During the 2008 Republican Presidential primary, Paul supporters were highly organized and were able to effectively impact events smaller events like lower-profile caucuses. They got close to taking over state parties like Missouri, Nevada, and Idaho. Many more state parties were concerned with how to manage the situation. Ultimately, however, Ron Paul supporters did what you are supposed to do in politics. They brought new people to the process and organized them.

The question remained whether these outsiders would stay organized and be integrated into the GOP in some form.

This weekend in Richmond, they did. They found legitimate reasons to support the candidate whose supporters would probably constitute a near majority of a Virginia GOP convention anyways.  Tom Tinker from the Campaign for Liberty used strong language:

I had the privielege of attending the VA Republican Convention this past weekend.  Though I am usually wary of Republicans and their so-called "conservatism", I left the convention with a new hope for the restoration of Constitutional principles in my home state of Virginia.  Bob McDonnell and Bill Bolling, the two nominees for Governor and Lieutenant Governor, are good candidates, and though wishy-washy when it comes to their conservatism, are far better than anyone the Democrats could put up.  But the candidate for Virginia Attorny General, Ken Cuccinelli, restored my hope in the GOP, and should give all Virginians a hope for bringing our state back to Constitutional roots, both state and national.  I will support him 100% these next few months, and I encourage you to do so.
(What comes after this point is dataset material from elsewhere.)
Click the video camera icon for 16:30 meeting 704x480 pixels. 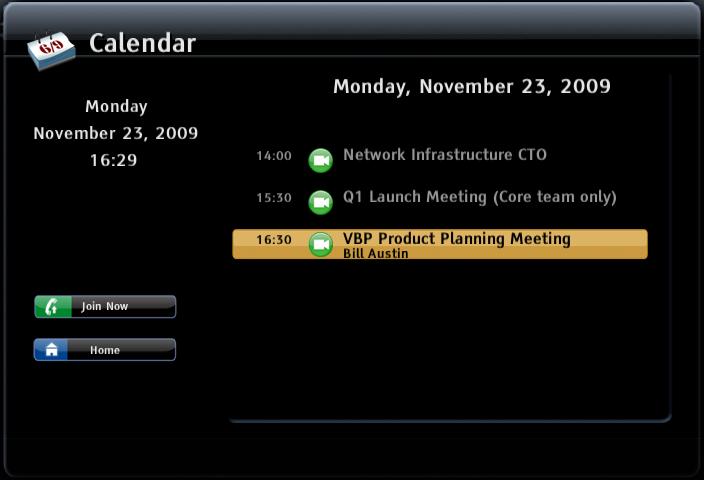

A lot of people in Washington argue whether libertarians and social conservatives can be in the same party. Operationally, the activists were. And together they carried the day and shaped the GOP. Whether they represent a broader range of voters, we shall see. But the activists did execute this coalition. And RLC/CfL/Ron Paul supporters are likely to continue to hold an important swing role in party contests like this.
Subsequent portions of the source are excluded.